Why Learning and Development Could Be the Next Best Investment

Although assets are constantly acquired by companies, a company’s workers are always capable of the most. Despite this, reinvestment into labor often yields extremely poor return on investment (ROI) measuring Learning and Development projects. But what are the main obstacles? Time has shown inefficient and ineffective training is the main culprit.

The traditional option for companies is to fund in-person seminars for employees to attend. But usually, these training courses are extremely costly between the costs to preparers and accommodation costs like transportation, hotels, and venues. In total, around $40,000 is spent on a training session, averaging to just over $1,000 per worker. Furthermore, these trainings do not prove to be effective. 25% forget the content immediately, and 24% and 21% see the training as irrelevant and obsolete respectively.

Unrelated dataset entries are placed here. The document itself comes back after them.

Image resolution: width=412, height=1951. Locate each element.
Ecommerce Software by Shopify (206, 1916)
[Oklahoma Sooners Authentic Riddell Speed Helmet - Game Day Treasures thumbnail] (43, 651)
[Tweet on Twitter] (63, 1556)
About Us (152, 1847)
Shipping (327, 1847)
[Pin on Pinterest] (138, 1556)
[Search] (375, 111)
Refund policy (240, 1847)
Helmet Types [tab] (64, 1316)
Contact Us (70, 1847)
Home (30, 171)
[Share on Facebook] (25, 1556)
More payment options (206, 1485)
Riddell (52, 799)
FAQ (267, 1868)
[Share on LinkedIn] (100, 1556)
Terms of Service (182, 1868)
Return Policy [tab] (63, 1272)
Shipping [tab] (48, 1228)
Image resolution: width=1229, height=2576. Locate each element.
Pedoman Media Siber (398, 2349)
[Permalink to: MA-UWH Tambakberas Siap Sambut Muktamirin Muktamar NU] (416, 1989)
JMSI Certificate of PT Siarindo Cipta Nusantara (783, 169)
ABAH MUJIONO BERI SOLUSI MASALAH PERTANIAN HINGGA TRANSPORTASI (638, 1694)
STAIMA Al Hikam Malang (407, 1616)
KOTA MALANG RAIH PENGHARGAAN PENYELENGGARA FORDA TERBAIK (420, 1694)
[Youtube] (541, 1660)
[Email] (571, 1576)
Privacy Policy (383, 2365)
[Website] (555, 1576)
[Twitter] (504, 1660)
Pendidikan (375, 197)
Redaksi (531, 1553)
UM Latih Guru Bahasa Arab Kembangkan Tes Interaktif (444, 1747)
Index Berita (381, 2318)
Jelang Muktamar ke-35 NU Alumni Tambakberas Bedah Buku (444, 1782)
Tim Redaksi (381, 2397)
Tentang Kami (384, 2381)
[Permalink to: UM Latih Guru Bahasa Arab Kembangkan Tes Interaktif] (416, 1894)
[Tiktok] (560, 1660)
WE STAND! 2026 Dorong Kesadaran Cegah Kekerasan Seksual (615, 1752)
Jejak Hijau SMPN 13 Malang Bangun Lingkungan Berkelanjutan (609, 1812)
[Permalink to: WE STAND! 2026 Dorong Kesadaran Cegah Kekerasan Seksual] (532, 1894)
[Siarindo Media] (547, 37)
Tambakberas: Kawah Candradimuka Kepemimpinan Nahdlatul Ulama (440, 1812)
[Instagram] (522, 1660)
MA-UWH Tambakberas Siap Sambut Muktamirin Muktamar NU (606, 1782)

As technology advances, online training has gained some favor. Considering the virtual nature, most accommodation expenses are mitigated or eliminated entirely. This brings the cost down to around $180 per worker for larger sites such as LinkedIn Learning. While this is more cost-effective, it suffers the same downfall as physical training in terms of efficacy. In the wake of COVID, which has seen more companies switching to virtual training, new competitors have arisen. Sites like Arist aim to not only benefit from the cost-effective virtual nature, but to improve upon content to make it more impactful upon employees.

Ultimately, the ways to train employees have advanced in tandem with today’s companies. Finding the best way to train will likely see the best results for companies across the board.